To authorize we can create a new service account and use its token to authorize against the API:
kubectl create serviceaccount foo
export TOKEN_NAME=$(kubectl get serviceaccount foo -o=jsonpath="{.secrets[0].name}")
export TOKEN=$(kubectl get secret $TOKEN_NAME -o=jsonpath={.data.token}|base64 -D)
curl -k --header "Authorization: Bearer $TOKEN" https://$KUBE_API_HOST/api
First a service account named foo is created. Then 'kubectl get' is used with jsonpath to extract the name of the token secret. In the next step this token is extracted into an environment variable called TOKEN. Finally this TOKEN is used as a header to make the same curl command as above. This time the result is a listing of API versions. But this service account is also not allowed to do more, like listing namespaces. Try:
curl -k --header "Authorization: Bearer $TOKEN" https://$KUBE_API_HOST/api/v1/namespaces
With the following command you can assign the admin role to the service account:
kubectl create clusterrolebinding --clusterrole=cluster-admin --serviceaccount=default:foo foo-binding
Of course don't use this in any production system to grant rights to a service account. This service account can now do anything on this cluster.

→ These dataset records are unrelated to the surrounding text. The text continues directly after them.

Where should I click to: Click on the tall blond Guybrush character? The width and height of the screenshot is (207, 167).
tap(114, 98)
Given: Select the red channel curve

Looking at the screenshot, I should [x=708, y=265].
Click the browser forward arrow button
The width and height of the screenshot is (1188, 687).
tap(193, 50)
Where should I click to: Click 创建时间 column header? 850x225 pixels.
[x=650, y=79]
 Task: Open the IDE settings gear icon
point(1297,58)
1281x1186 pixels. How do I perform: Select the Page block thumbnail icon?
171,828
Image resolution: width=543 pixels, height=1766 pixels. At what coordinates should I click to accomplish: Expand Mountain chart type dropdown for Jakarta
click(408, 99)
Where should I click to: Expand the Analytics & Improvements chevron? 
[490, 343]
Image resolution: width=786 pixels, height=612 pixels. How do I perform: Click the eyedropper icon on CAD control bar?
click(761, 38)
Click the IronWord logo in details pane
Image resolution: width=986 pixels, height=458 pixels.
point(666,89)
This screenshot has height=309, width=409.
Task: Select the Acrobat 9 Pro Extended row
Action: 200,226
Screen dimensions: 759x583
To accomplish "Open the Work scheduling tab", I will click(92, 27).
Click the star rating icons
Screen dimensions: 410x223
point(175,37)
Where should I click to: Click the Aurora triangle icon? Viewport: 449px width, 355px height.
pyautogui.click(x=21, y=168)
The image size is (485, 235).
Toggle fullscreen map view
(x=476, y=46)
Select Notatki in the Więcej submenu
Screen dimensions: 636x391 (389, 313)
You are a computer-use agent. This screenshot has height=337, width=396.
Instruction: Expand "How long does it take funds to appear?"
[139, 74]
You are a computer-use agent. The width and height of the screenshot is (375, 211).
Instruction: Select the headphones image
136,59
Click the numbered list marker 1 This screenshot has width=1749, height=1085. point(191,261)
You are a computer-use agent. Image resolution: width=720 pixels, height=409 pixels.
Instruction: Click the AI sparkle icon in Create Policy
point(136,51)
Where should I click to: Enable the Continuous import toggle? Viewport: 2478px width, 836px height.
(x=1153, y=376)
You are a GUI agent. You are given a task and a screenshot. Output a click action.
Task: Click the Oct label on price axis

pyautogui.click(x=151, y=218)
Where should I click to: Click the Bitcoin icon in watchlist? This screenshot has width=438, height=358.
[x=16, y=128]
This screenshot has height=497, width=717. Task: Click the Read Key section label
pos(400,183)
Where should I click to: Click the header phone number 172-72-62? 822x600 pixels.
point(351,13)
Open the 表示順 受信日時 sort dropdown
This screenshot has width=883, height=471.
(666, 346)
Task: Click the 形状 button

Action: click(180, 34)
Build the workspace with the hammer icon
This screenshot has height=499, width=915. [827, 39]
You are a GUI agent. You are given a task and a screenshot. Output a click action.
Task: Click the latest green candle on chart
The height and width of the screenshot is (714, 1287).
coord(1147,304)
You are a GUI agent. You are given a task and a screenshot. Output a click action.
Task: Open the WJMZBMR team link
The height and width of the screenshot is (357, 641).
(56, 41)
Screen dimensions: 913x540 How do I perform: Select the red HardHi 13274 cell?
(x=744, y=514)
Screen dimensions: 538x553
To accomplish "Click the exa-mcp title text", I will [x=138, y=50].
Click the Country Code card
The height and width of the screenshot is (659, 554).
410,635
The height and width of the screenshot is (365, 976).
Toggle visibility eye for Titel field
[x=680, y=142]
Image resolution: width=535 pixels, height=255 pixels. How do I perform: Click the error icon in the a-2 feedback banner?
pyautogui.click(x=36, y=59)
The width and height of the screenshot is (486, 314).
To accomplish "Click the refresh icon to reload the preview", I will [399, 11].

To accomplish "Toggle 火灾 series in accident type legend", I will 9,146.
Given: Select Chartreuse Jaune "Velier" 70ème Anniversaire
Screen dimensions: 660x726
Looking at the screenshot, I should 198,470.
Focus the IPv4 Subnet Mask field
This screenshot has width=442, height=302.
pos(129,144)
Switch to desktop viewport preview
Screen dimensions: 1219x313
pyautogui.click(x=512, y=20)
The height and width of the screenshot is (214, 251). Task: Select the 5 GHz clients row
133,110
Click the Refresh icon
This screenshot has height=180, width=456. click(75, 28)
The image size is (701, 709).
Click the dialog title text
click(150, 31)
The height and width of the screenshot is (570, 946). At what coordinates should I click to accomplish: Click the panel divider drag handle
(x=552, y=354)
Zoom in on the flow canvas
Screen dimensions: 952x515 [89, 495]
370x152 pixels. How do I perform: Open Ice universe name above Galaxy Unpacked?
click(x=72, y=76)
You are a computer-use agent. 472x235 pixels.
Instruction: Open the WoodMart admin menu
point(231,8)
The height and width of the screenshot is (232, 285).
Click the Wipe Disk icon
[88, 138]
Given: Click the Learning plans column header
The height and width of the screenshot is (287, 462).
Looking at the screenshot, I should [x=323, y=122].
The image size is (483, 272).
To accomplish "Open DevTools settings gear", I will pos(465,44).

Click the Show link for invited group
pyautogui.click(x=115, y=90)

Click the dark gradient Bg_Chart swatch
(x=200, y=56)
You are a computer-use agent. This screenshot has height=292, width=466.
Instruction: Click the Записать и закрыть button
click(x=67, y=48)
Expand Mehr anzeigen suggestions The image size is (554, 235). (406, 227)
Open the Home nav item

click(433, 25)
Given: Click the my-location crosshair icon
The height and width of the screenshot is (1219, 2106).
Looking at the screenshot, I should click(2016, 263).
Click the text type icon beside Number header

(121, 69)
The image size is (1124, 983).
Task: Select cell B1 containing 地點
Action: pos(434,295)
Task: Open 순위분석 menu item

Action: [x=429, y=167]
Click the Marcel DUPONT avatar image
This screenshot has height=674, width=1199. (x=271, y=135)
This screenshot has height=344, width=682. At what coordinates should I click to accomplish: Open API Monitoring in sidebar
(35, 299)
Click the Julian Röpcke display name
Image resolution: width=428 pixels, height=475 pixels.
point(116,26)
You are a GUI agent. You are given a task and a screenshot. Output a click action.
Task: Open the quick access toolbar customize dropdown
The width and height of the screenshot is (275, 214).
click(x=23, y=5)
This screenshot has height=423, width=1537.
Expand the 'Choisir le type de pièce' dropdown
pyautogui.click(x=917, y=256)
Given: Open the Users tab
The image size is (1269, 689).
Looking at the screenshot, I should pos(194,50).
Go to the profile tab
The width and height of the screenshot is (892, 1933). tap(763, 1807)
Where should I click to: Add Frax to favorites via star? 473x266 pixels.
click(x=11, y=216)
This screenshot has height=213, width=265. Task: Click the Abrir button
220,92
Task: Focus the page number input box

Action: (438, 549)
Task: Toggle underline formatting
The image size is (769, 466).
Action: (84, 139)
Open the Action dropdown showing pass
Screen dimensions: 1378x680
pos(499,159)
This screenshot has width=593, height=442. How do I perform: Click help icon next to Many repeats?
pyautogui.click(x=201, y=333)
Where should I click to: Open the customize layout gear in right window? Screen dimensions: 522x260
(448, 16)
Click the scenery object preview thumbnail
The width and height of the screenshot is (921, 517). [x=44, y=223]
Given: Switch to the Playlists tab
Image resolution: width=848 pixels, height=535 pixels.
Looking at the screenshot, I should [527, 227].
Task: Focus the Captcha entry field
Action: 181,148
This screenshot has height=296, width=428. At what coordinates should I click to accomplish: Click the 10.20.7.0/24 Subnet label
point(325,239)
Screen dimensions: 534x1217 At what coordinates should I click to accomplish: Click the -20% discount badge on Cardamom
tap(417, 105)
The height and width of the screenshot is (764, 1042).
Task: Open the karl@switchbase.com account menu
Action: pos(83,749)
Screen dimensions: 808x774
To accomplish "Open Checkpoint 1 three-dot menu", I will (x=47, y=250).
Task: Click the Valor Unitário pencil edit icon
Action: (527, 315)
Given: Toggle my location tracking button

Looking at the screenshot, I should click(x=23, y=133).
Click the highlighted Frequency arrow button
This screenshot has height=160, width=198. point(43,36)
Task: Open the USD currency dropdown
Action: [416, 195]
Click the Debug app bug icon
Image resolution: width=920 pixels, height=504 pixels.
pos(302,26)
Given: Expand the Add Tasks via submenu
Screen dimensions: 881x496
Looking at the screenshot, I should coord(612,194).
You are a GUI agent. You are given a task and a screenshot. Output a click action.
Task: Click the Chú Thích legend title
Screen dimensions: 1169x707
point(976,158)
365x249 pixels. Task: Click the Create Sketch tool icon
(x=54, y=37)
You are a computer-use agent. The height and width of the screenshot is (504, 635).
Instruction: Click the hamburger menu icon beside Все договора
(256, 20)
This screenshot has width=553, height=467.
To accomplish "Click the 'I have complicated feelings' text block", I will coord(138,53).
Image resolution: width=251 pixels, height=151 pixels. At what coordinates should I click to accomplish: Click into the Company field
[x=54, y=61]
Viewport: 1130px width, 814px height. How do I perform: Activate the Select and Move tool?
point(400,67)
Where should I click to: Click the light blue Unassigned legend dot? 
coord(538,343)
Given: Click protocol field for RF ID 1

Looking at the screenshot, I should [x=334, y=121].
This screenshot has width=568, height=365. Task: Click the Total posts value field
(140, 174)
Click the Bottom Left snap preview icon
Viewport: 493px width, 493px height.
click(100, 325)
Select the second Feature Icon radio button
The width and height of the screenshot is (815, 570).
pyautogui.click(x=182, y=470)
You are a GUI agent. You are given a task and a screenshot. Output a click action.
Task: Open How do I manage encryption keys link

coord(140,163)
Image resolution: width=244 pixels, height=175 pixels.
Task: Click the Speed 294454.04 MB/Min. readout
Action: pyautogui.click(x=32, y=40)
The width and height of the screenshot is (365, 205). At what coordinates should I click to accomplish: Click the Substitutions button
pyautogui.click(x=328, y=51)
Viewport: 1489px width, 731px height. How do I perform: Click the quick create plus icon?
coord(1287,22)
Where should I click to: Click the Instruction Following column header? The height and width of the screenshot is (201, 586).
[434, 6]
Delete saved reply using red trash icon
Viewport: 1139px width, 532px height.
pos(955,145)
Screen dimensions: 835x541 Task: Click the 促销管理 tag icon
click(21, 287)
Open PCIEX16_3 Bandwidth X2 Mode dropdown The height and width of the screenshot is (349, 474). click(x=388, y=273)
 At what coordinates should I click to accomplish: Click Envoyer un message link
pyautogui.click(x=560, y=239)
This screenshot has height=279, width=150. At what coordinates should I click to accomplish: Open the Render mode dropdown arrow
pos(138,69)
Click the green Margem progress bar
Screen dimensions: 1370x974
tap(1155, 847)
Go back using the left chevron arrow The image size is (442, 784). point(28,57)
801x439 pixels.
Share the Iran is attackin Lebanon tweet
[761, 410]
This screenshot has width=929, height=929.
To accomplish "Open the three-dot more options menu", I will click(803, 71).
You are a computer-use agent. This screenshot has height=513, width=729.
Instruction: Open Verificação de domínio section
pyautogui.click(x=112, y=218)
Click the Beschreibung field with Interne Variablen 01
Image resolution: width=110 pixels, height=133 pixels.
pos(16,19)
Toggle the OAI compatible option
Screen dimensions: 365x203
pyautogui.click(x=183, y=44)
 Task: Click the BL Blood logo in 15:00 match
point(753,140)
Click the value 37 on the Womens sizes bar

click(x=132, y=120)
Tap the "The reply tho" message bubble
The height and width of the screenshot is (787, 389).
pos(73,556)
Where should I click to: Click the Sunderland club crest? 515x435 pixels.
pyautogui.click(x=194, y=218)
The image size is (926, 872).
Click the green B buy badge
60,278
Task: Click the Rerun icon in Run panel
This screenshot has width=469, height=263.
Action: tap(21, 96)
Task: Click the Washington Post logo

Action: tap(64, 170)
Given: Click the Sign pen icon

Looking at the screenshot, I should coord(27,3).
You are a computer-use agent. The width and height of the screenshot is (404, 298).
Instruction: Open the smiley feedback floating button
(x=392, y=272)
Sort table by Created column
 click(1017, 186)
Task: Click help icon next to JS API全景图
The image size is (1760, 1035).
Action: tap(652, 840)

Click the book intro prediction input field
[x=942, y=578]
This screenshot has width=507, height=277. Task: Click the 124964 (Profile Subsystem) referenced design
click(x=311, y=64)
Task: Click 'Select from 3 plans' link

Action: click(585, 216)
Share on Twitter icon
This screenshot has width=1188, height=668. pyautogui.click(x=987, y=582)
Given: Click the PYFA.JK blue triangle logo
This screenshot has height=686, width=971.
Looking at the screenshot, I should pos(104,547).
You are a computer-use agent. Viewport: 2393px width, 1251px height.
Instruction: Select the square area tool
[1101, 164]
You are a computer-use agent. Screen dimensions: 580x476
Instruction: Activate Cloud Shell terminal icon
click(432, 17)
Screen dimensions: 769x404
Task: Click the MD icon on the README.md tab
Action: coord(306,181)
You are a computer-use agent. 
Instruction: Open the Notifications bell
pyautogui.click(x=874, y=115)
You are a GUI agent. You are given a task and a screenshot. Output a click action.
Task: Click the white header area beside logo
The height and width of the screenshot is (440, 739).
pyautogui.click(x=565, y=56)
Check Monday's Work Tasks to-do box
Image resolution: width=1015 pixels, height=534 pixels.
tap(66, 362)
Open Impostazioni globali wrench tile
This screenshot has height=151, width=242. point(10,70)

Creating a new user that is authorized using a signed certificate involves the following steps:
- Creating a new key
- Creating a signing request
- Signing it with the private key of your cluster
- Creating a kubenetes config that uses this certificate
These steps are included in the script generate_user.sh
in this directory. You can take a look at it to see the specific commands. Start it using:
./generate_user.sh
(This script currently assumes you are using minikube. So it would not work using kind.)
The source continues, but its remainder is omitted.